* [Task brief]: Pictures excluded, return every entry exactly, please.

* [Excerpted records]:
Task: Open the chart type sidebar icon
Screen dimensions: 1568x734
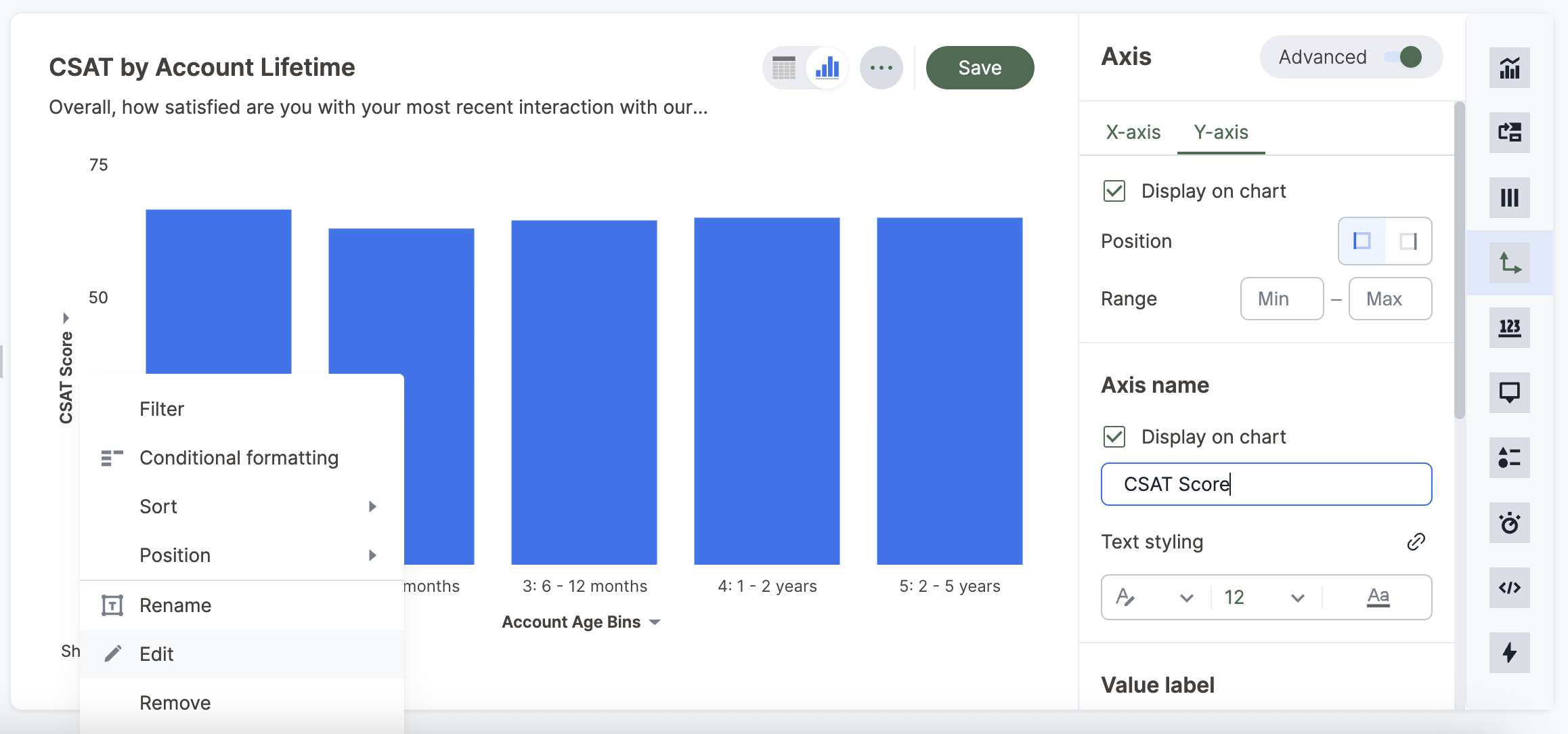Action: click(x=1509, y=68)
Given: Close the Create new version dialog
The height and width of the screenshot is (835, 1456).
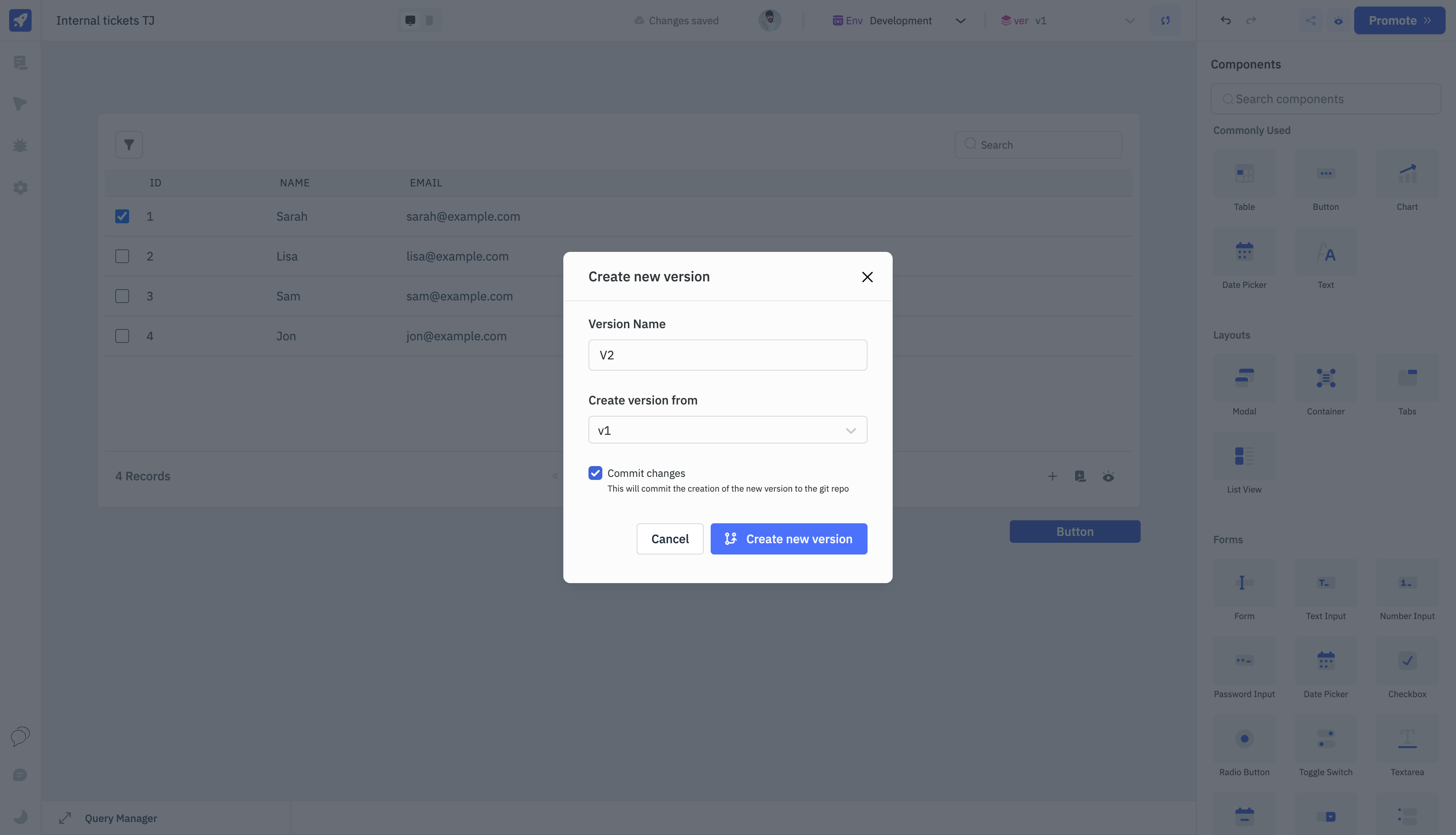Looking at the screenshot, I should (x=867, y=277).
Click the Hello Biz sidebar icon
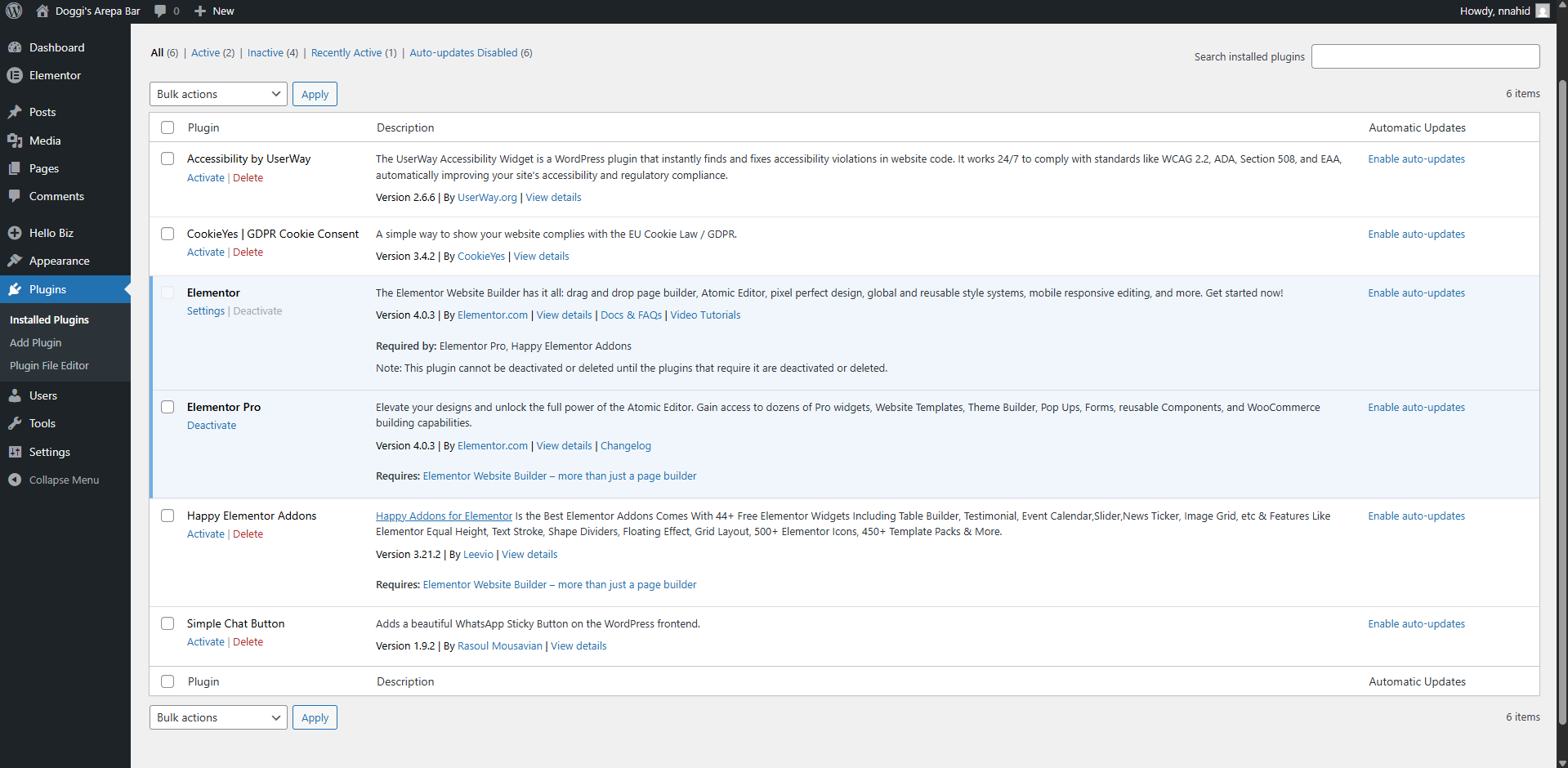 tap(16, 233)
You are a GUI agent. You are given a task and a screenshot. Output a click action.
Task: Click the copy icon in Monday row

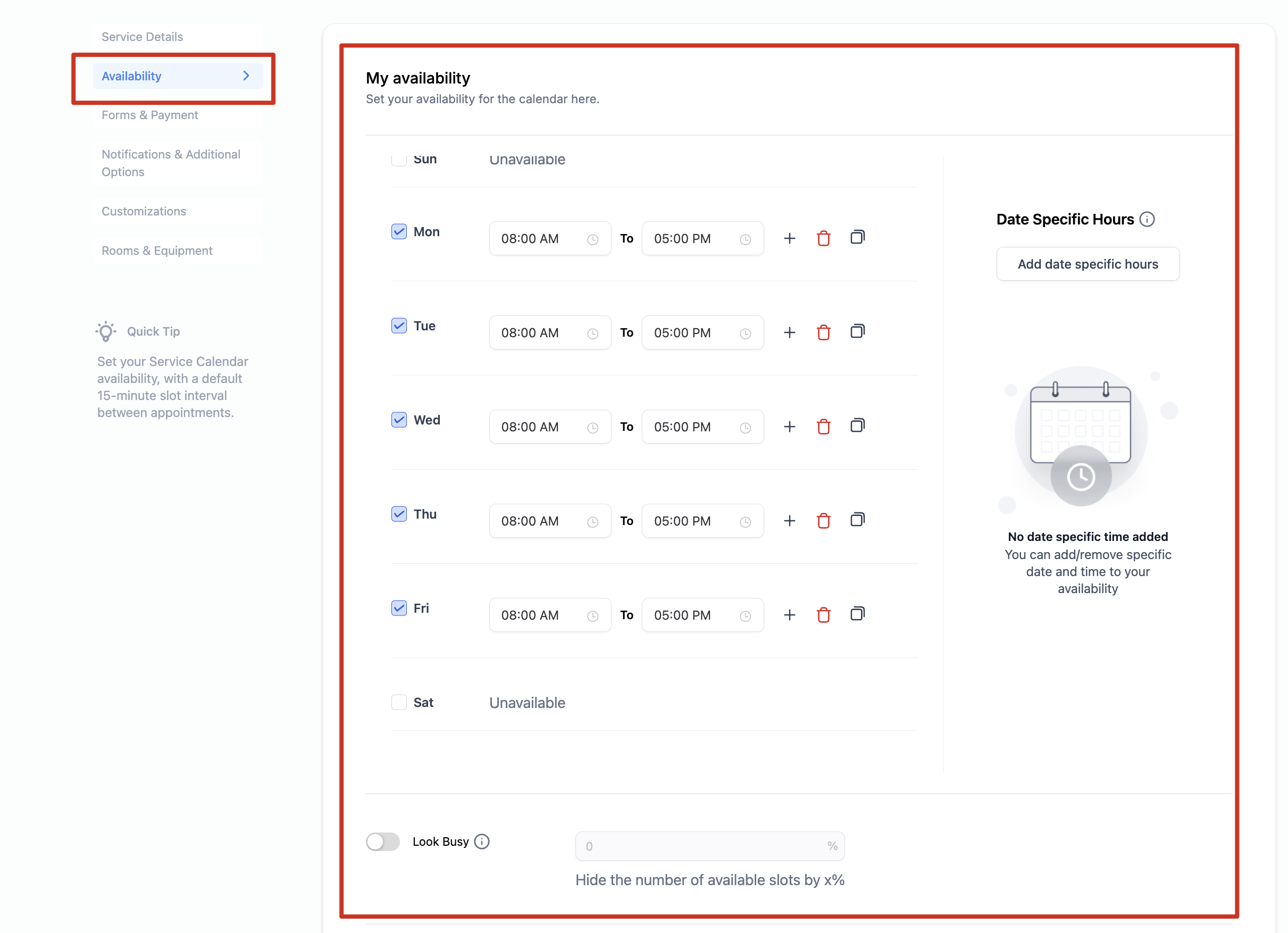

* [Answer for the task]:
Task: Open the chart type sidebar icon
Screen dimensions: 1568x734
Action: click(x=1509, y=68)
Given: Close the Create new version dialog
The height and width of the screenshot is (835, 1456).
Looking at the screenshot, I should (x=867, y=277).
Click the Hello Biz sidebar icon
 tap(16, 233)
You are a GUI agent. You are given a task and a screenshot. Output a click action.
Task: Click the copy icon in Monday row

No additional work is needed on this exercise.